The problem: Write out, from the entries below, exactly the lines that run between the lines holding "Where should I" and "the 上位の検索結果 sort", inclusive, and stop there.

Extracted information:
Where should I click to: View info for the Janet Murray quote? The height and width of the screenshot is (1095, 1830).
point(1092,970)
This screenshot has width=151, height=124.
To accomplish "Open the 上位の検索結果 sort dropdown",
==
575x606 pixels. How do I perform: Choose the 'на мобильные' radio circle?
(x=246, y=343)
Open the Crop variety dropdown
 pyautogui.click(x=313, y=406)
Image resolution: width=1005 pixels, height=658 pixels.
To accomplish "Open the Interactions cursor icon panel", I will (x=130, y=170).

Output below:
Where should I click to: View info for the Janet Murray quote? The height and width of the screenshot is (1095, 1830).
point(1092,970)
This screenshot has width=151, height=124.
To accomplish "Open the 上位の検索結果 sort dropdown",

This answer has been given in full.